* _Required task_: Reproduce all of the data below, requests included, scaling every coordinate in the answers by 0.6 and rounding to whole numbers, with halves rounded up. Omit the pictures.

* _Supplied records_:

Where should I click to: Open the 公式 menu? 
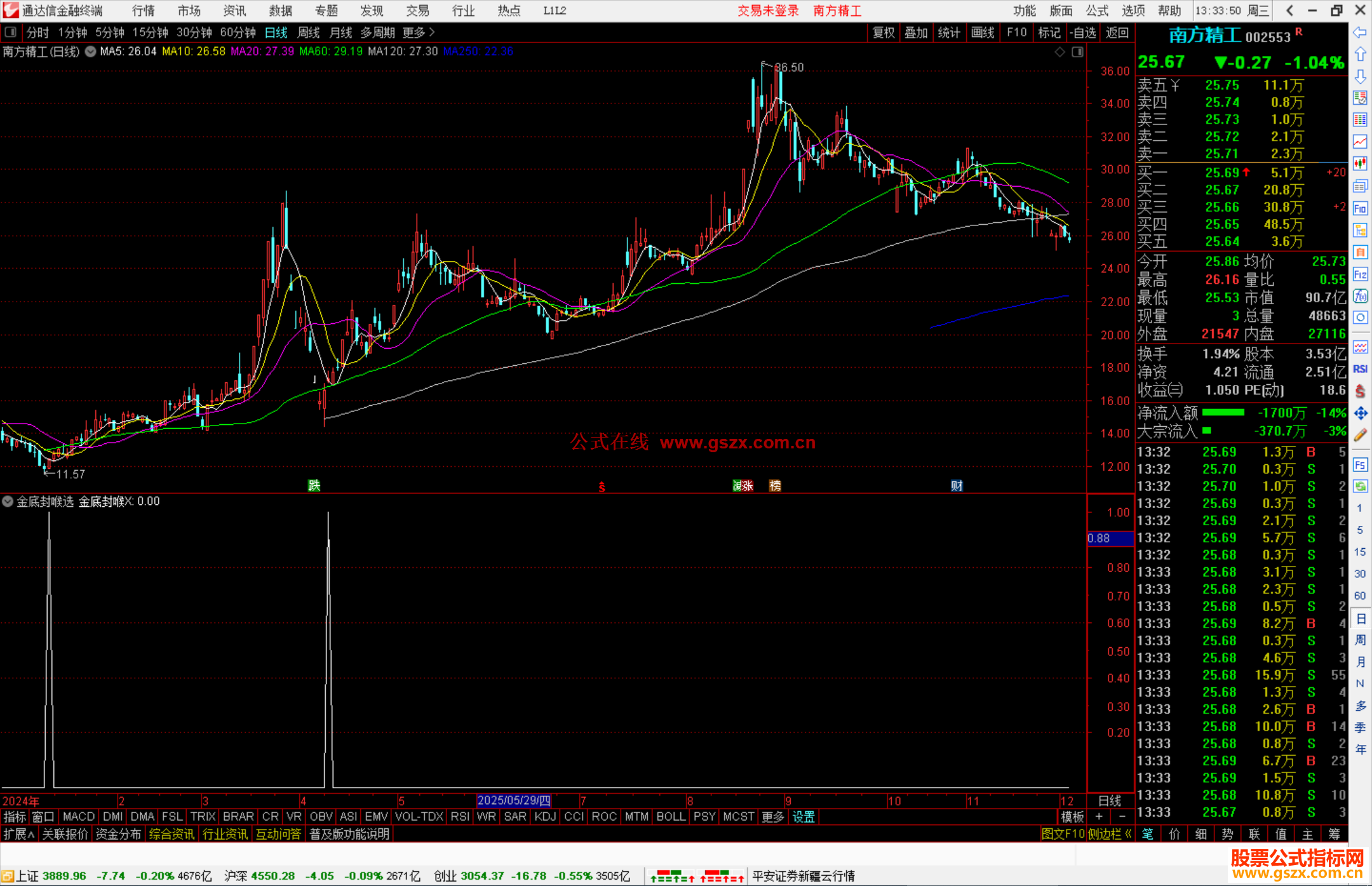pyautogui.click(x=1096, y=11)
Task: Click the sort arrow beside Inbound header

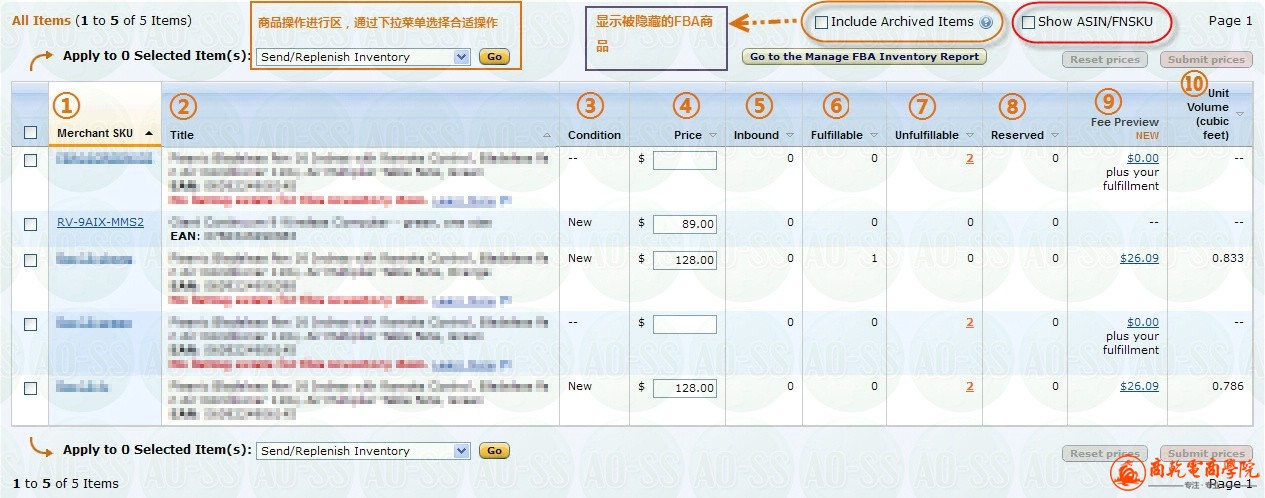Action: (x=790, y=135)

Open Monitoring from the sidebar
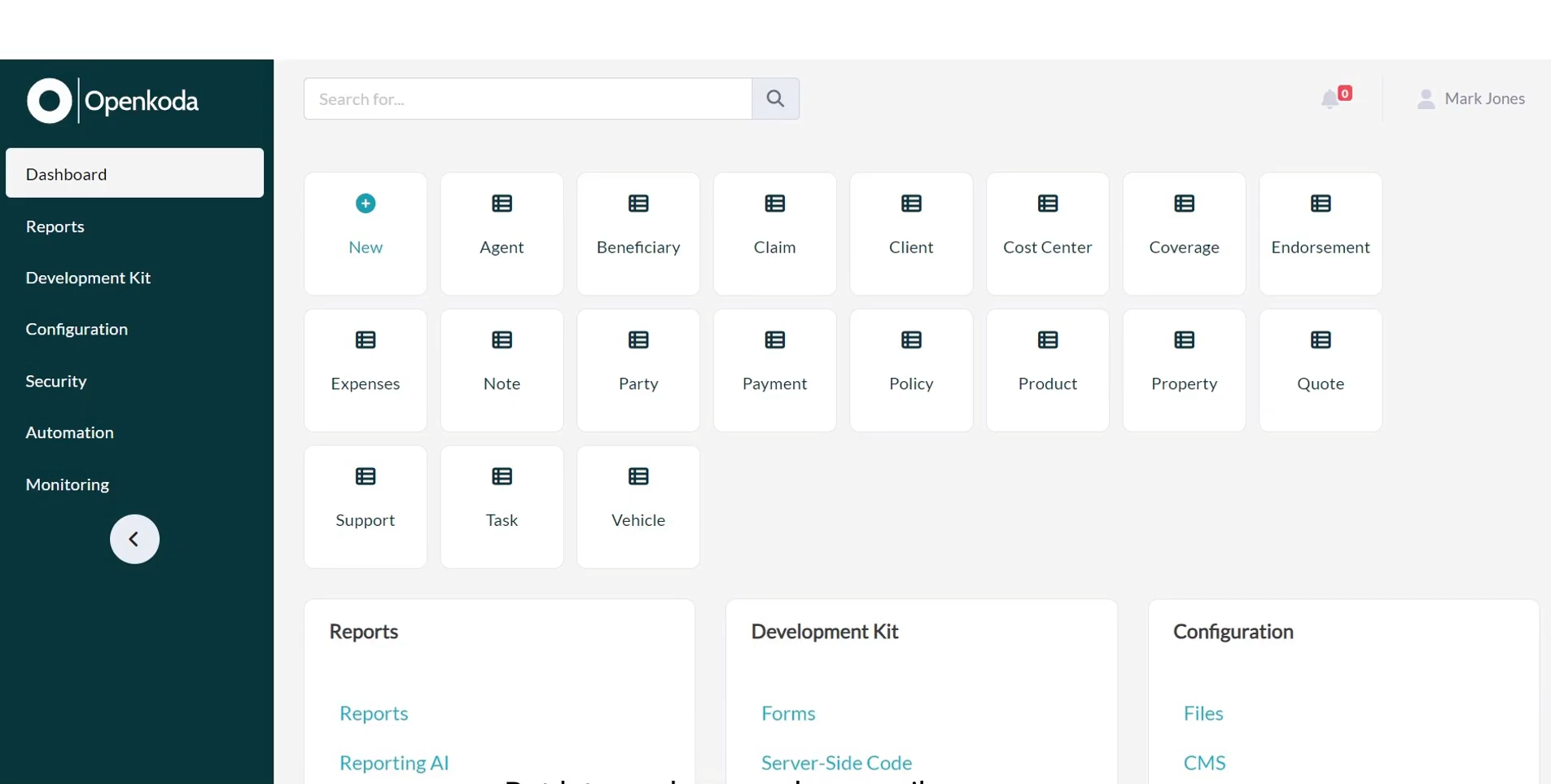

* _Exercise response_:
Where should I click to: Open the 公式 menu? 
pyautogui.click(x=658, y=7)
Task: Click the sort arrow beside Inbound header

Action: (x=474, y=81)

Open Monitoring from the sidebar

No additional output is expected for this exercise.